Reggio Calabria, caos tra i sindacati: “basta polemiche sull’Asp, si pensi ai veri problemi della sanità”

A Reggio Calabria, continua la polemica tra i sindacati relativamente al all’accordo di produttività concluso con l’Asp

SCIOPERO-MEDICI-1A Reggio Calabria continua la polemica tra le sigle sindacali relativamente all’Accordo di produttività dell’Asp. Tanto che FP CGIL, CISL FP, FIALS e NURSING UP ci tengono a precisare che “Sono tanti, troppi, i comunicati prodotti da alcune sigle sindacali che hanno sentito nelle ultime ore l’esigenza di intervenire sulla questione relativa al mancato pagamento dell’anticipazione sulla produttività, periodo 2011-2015, al personale del Comparto Sanità dell’ASP reggina”.

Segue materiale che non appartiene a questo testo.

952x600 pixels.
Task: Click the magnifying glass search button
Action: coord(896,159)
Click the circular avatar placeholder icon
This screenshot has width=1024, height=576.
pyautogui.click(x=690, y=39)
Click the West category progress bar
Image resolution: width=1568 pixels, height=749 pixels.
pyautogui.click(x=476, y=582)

FP CGIL, CISL FP, FIALS e NURSING UP continuano decise nelle loro posizioni, dichiarando che ” quello sarebbe stato un Accordo che avrebbe potuto già da mesi produrre gli effetti auspicati, cioè ristorare economicamente i lavoratori per le prestazioni già rese negli ultimi 5 anni e per il quale  invece c’è stata la necessità di proclamare lo stato di agitazione, indire lo sciopero e finire davanti al prefetto per essere reso esigibile. La storia ormai è nota a tutti: quali Organizzazioni Sindacali abbiano proposto e voluto questo Accordo, le inefficienze e le criticità dell’ASP che ne hanno impedito il rispetto nei tempi previsti e quant’altro”.

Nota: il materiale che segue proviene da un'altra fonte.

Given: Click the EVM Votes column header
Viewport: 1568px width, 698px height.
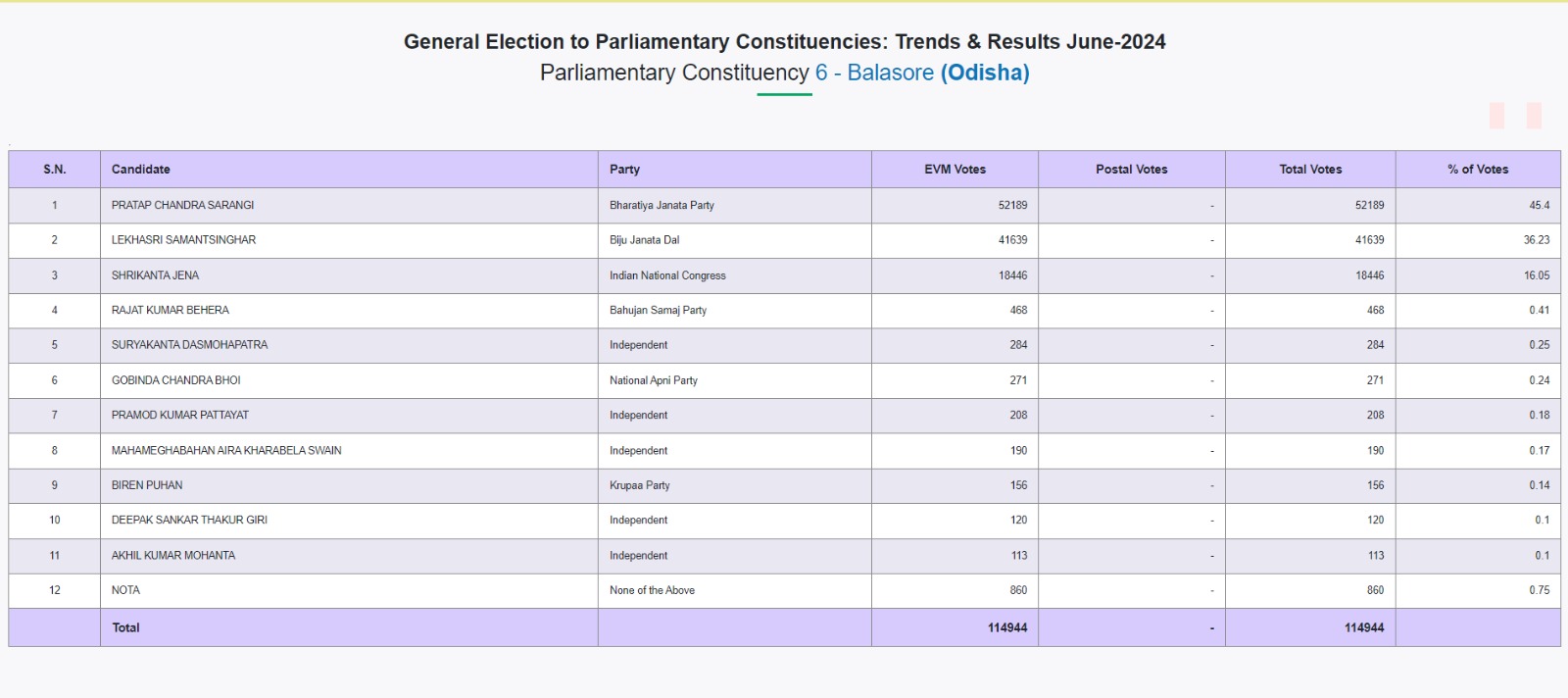Looking at the screenshot, I should [x=955, y=170].
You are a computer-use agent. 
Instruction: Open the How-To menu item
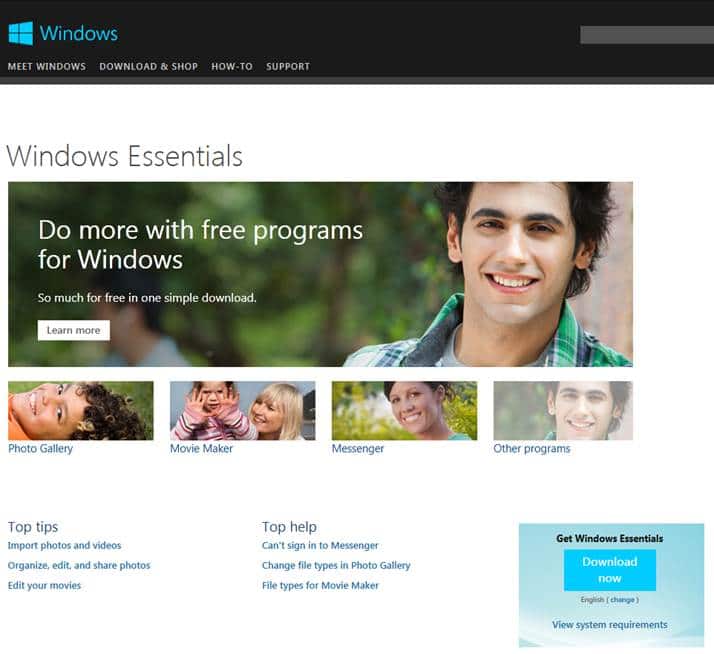(x=232, y=66)
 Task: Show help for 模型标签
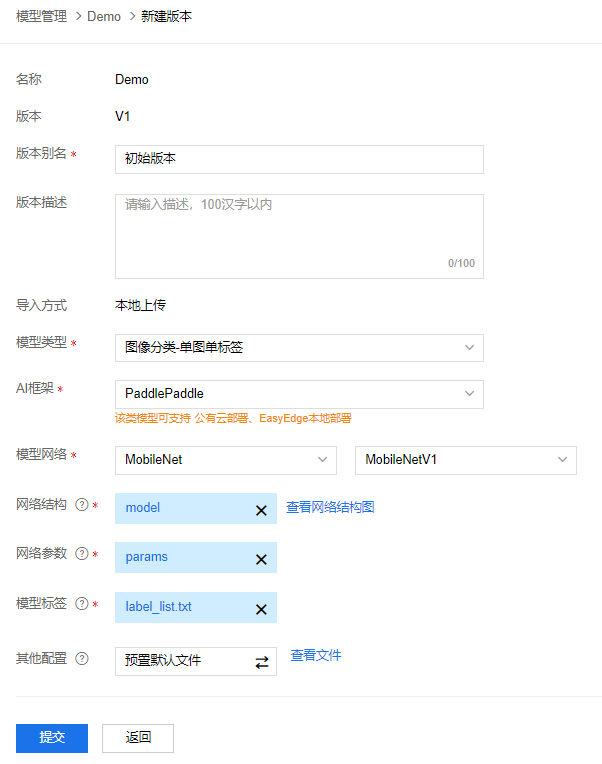(82, 604)
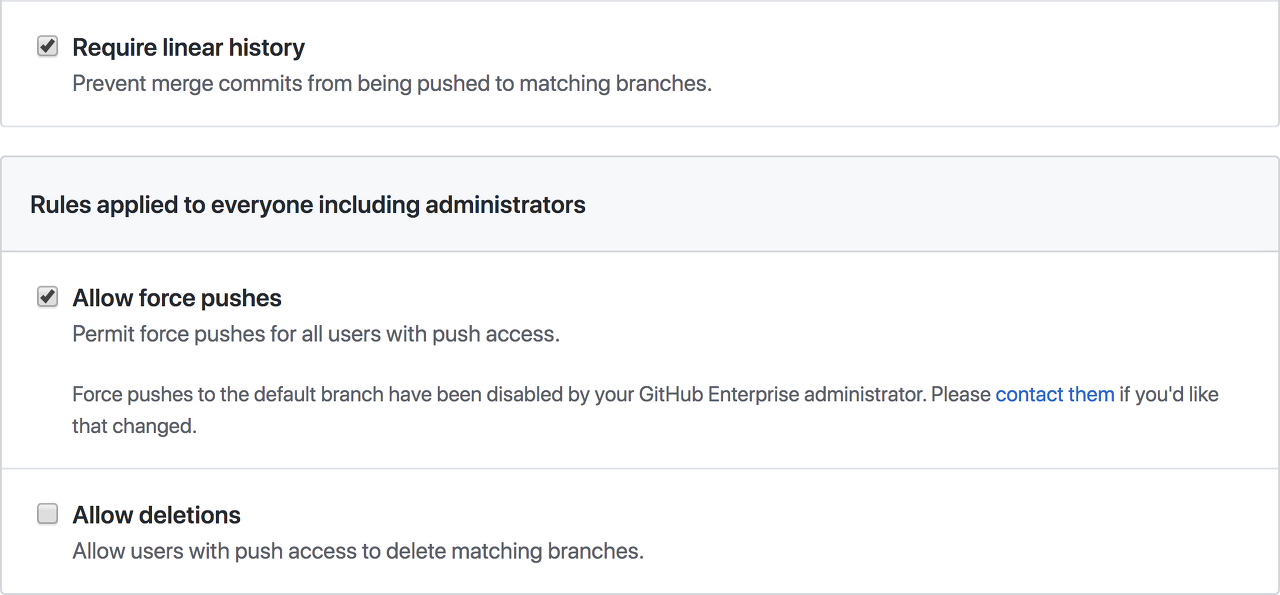Uncheck the Require linear history checkbox

click(x=47, y=46)
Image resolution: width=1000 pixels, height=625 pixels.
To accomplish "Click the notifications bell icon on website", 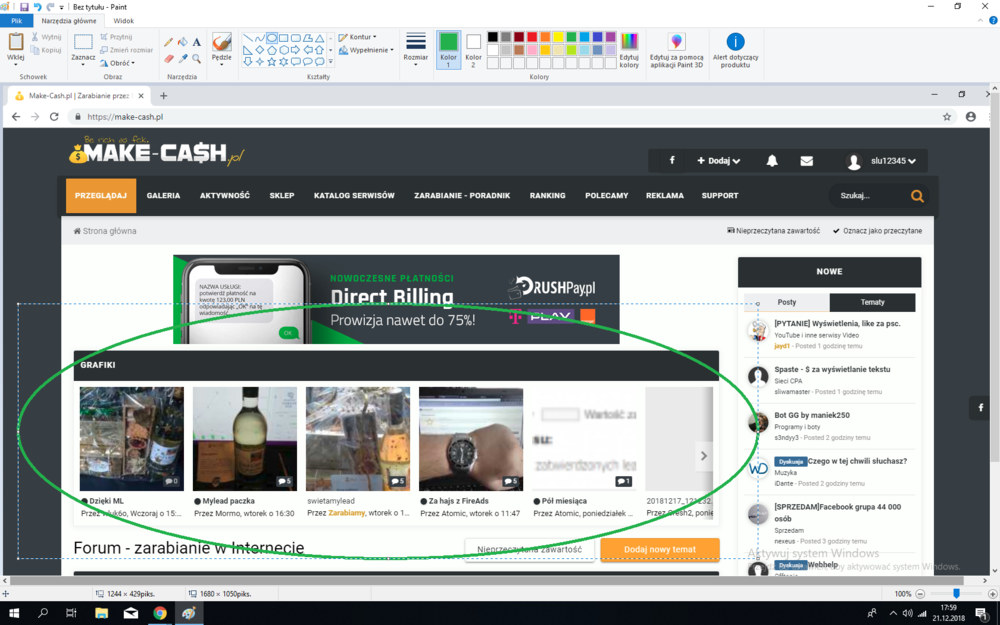I will [772, 161].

“Orbene, scagliarsi a mezzo stampa  finanche sul tentativo di conciliazione tenuto  in Prefettura giorno 19 luglio 2016, per scongiurare lo sciopero, con comunicazioni perverse,  contraddittorie e irrispettose delle istituzioni e delle procedure, arrivare addirittura a definire gli atti prodotti in occasione della procedura obbligatoria della conciliazione come un “documento che sa di bufala” ovvero utilizzare altri titoloni/slogan, esprime di per se il livello di interlocuzione istituzionale che certe componenti sindacali sono abituate ad avere”, continuano. Non si risparmiano di certo nelle dichiarazioni, anzi, i sindacati rincarano la dose dichiarando che “forse qualche sigla è risentita perché prima delle scriventi aveva già proclamato lo stato di agitazione e poi al cambio di vertice ha rimodulato la strategia, offrendosi improvvisamente in una sorta di supina collaborazione, probabilmente nella vana speranza di conquistare un minimo di credibilità ormai irrimediabilmente persa per la delirante politica sindacale messa in atto”.

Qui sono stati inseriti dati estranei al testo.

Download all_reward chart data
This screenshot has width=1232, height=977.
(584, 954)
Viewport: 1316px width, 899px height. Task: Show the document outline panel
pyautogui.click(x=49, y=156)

“Indicativa è l’ansia di esserci nel dibattito che è scaturito intorno a questa vicenda che, adesso si, rischia veramente di diventare ridicola ma non certo per il lavoro svolto con serietà da FP CGIL, CISL FP, FIALS e NURSING UP che da sempre hanno pensato solo ad affrontare i tantissimi problemi dei lavoratori e della sanità reggina con spirito propositivo. Mentre altri sindacati di basso respiro osteggiavano strumentalmente  il dialogo costruttivo intessuto con la Commissione, rendendo più difficoltosa la via della riorganizzazione e della ristrutturazione dell’intero sistema sanitario locale con violenti attacchi, camuffati con varie forme in onore di uno strano e sorprendente ritrovato bisogno di legalità, perpetrati quando ai danni della stessa Commissione straordinaria e quando ai danni del personale infermieristico, colpevole solo di essere infermiere e di conoscere, quindi, veramente il mondo della Sanità con tutto il suo carico di problemi e criticità”. FP CGIL, CISL FP, FIALS e NURSING UPinvitano tutti ad abbassare i toni e a pensare ai veri problemi che riguardano il pianeta Sanità. Non servono isterie e nemici da combattere ad ogni costo, servono, invece, serietà ed impegno”, concludono.